# Requirement 1
In the passage about McMurtrie, copy the text starting at the words "While at Ludlow, McMurtrie" and ending after the words "won much acclaim.".
# Requirement 2
According to the passage about McMurtrie, what journal was he appointed to edit in 1912?
# Requirement 3
Write the next part of the passage about McMurtrie, beginning after its final sentence.

# Text under study
· · ·
While at Ludlow, McMurtrie was allowed much time for research, resulting in many books, including one volume (of a planned four) of A History of Printing in the United States, and later The Book: the Story of Printing & Bookmaking, both of which won much acclaim.

Having established himself as one of the most important bibliographers of printing, McMurtrie was appointed to head up the Works Progress Administration’s American Imprints Inventory, (AII) a position he held until 1941. The AII was organized to locate and record books, pamphlets, and broadsides printed in the United States from the earliest times up to the date of Frederick Leypoldt's "United States Catalog," which began in 1876. This project resulted in thirty-five publications as well as more than fifteen million documents being deposited in the Library of Congress.

==Work with Charities for the Disabled==
McMurtrie was much involved in charities for the disabled, He was appointed editor of the American Journal of Care for Cripples in 1912 and president of the Federation of Associations for Cripples from 1915 to 1919. He was particularly concerned with disabled soldiers after World War I helping to establish rehabilitation centers for returning soldiers.
· · ·
# Data section
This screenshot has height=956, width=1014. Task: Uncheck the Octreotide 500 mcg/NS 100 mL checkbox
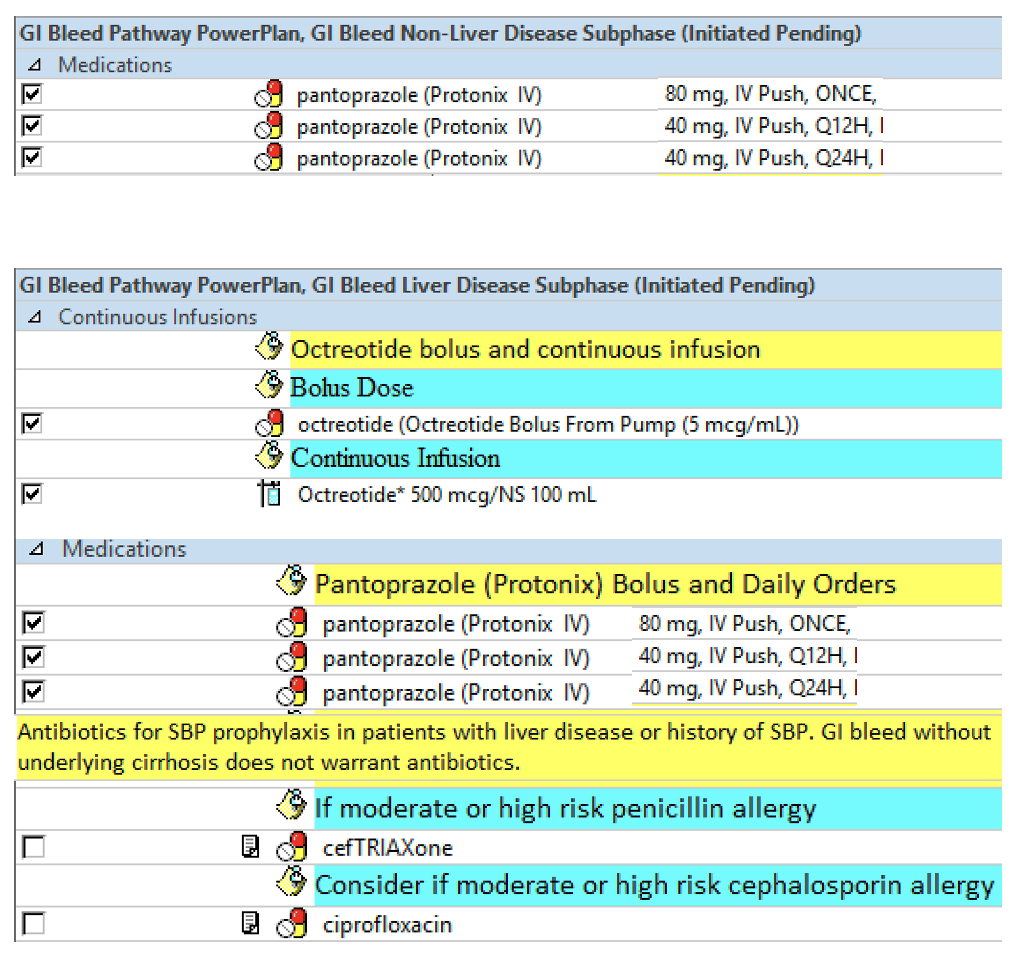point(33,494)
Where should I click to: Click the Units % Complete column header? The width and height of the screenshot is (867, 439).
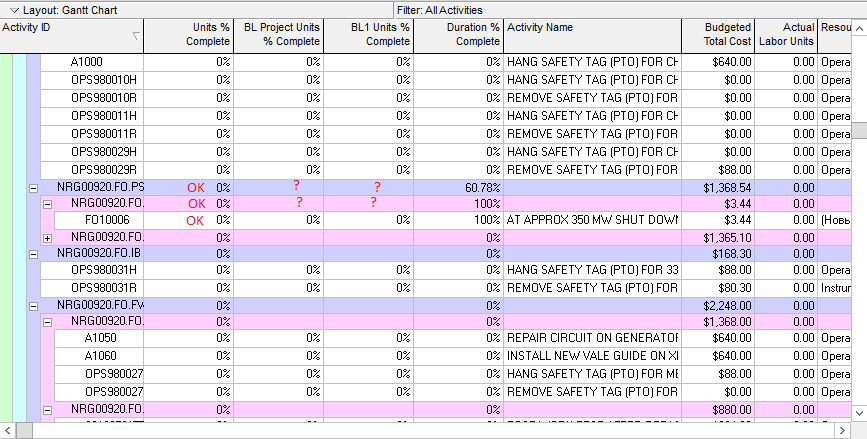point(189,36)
· · ·
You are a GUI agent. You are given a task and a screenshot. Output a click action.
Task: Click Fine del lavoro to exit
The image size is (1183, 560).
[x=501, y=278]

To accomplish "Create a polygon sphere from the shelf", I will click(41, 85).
· · ·
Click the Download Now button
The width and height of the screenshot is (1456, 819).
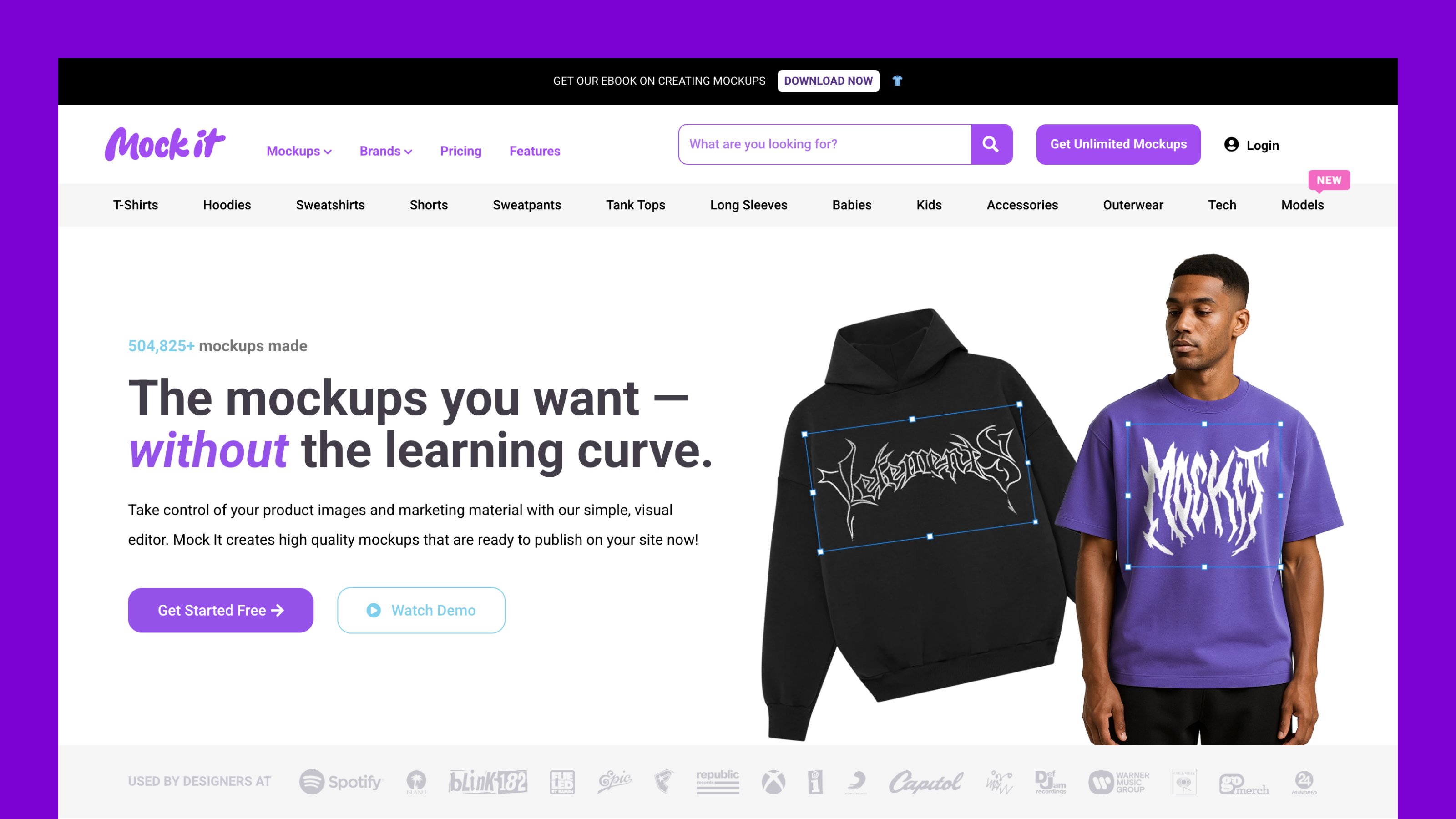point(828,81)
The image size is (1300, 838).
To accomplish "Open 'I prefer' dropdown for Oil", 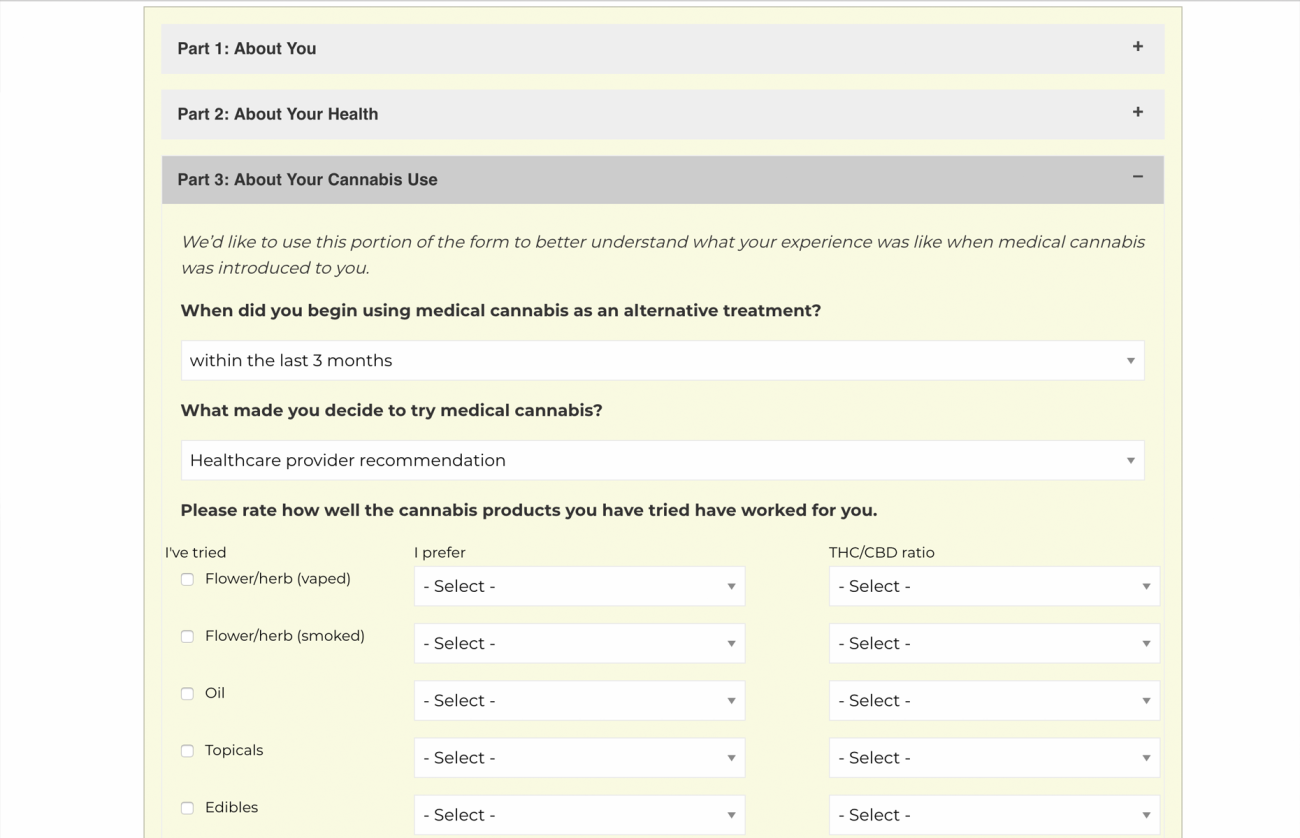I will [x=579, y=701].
· · ·
# Written response 1
While at Ludlow, McMurtrie was allowed much time for research, resulting in many books, including one volume (of a planned four) of A History of Printing in the United States, and later The Book: the Story of Printing & Bookmaking, both of which won much acclaim.

# Written response 2
He was appointed editor of the American Journal of Care for Cripples.

# Written response 3
  He worked with the Red Cross Institute for Crippled and Disabled Men.

==Personal life==
McMurtrie was a large man, weighing over 300 pounds, and was known for his engaging personality. He married Adele Kohler in 1915 and they had three children. He died suddenly of a heart attack in Evanston, Illinois in 1944 at age 55.

==Typefaces==
- McMurtrie Tile (1922, Continental), capitals only, based on an 18th-century Dutch face by Jacques François Rosart.
- Vanity Fair Tile (1923, privately cast by Continental for Condé Nast Press), capitals only, based on an 18th-century Dutch face by J.F. Rosart.
- Ultra-Modern series
  - Ultra-Modern Roman (1928, Ludlow), designed in collaboration with Aaron Borad and Leslie Sprunger.
  - Ultra-Modern bold (1930, Ludlow)
  - Ultra-Modern Medium Italic (1930, Ludlow)

==Books==
- American type design in the twentieth century, with specimens of the outstanding types produced during this period, published by Robert O. Ballou, Chicago, 1924
- The History of Typefounding in the United States, privately printed, N.Y.C., 1925.
- Alphabets; a Manual of Letter Design. Pelham N.Y: Bridgman.(1926).
- The Golden Book; the story of fine books and bookmaking Pascal Covici Publishing Inc, N.Y.C., 1927.
- Type Design, Bridgeman Publishers, Pelham, New York, 1927.
- The Fichet Letter: the earliest document ascribing to Gutenberg the invention of printing, Press of Ars Typographica, N.Y.C., 1927.
- Modern Typography & Layout, Eyncourt Press, Chicago, 1929.
- Active-age Typography, Chicago, 1930.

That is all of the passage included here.